A deal has been struck in which Keighley College's town centre buildings will be sold for £3.8 million.

The college, which is due to build a new £25 million campus, expects to sign the deal with Bradford Council by the end of the month.

The authority will buy the buildings using cash provided through regional development agency Yorkshire Forward.

The college will pay a peppercorn rent to the Council for the next two years while developing its new site in Dalton Lane.

The sale of the two Cavendish Street buildings will clear the way for land deals at the new site.

Negotiations are going on for the Council to buy the Richard Craven electrical store - in the former Station Hotel - at the top of Dalton Lane. The site, next to Keighley railway station, is needed if the new college is to be a flagship building fronting onto Bradford Road.

Council and Government departments believe such a prestigious development will drive the regeneration of the Aire Valley as set out in the area's masterplan.

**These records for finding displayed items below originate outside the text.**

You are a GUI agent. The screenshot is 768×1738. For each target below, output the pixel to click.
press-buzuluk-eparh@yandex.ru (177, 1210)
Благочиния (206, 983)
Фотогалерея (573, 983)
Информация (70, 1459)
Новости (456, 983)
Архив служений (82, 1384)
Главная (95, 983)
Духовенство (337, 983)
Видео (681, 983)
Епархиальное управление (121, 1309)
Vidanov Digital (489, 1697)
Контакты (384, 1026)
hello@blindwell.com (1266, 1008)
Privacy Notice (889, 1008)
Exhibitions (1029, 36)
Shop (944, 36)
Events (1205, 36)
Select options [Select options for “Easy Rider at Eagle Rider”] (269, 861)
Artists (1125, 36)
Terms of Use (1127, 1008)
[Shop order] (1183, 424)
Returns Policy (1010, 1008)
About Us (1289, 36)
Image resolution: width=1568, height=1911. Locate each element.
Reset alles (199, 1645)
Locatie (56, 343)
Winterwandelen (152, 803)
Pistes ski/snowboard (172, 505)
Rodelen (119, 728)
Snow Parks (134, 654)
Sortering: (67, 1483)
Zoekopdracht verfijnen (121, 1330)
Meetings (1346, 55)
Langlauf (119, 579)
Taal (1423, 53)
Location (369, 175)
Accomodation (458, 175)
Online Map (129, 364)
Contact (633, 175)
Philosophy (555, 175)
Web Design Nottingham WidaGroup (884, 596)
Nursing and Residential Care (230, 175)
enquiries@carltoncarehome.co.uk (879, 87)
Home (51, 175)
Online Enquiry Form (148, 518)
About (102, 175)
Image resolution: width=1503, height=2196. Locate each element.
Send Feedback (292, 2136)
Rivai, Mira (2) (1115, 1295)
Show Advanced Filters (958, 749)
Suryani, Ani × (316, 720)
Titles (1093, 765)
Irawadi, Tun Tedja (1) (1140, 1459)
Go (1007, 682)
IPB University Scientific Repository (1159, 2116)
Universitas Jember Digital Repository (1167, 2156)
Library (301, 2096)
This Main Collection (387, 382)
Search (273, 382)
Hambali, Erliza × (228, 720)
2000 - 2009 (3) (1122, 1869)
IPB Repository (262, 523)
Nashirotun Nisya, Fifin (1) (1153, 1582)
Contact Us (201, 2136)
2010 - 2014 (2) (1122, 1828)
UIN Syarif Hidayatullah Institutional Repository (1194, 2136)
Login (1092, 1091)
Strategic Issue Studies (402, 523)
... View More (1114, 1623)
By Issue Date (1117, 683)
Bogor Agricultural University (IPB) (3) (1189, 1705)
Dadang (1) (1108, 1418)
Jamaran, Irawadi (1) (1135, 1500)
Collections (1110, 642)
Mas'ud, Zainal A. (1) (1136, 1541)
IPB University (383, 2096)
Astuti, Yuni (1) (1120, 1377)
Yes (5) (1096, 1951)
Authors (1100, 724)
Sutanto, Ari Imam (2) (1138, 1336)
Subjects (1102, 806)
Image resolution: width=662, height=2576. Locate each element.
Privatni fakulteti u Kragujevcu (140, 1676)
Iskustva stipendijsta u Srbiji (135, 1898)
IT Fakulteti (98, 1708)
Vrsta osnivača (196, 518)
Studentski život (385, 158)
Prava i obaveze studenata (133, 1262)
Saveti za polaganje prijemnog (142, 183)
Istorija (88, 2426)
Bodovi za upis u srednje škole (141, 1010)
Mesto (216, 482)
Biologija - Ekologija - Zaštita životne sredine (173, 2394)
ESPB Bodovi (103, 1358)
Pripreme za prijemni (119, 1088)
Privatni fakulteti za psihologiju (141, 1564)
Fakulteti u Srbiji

The new college plan was revealed in April 2003 and should have been ready to open this September but has been plagued by delays.

Architects will meet next Thursday to decide a schedule for submitting a planning application to Bradford Council.

College principal Chris Moore said detailed blueprints had been drawn up but minor changes might be made over the next few weeks.

She said: "The building is a symbol of the quality of further education in Keighley but it's an organisation about people, not bricks and mortar."

And she hoped the new college would be ready for students to move in by 2008.

Councillor Andrew Mallinson, Bradford Council's regeneration chief, said contracts had not yet been finalised for the purchase of the existing college buildings.

He said: "Yorkshire Forward is supplying the money to us to buy the college. The Council will be the accountable body for the building.

"I think we are still some way off getting the new college project underway. I have a meeting with the college within the next month to look at their forward plan and strategy."

A spokesman for Yorkshire Forward said the Council was the most suitable body to buy the existing buildings because it already owned property around the town centre.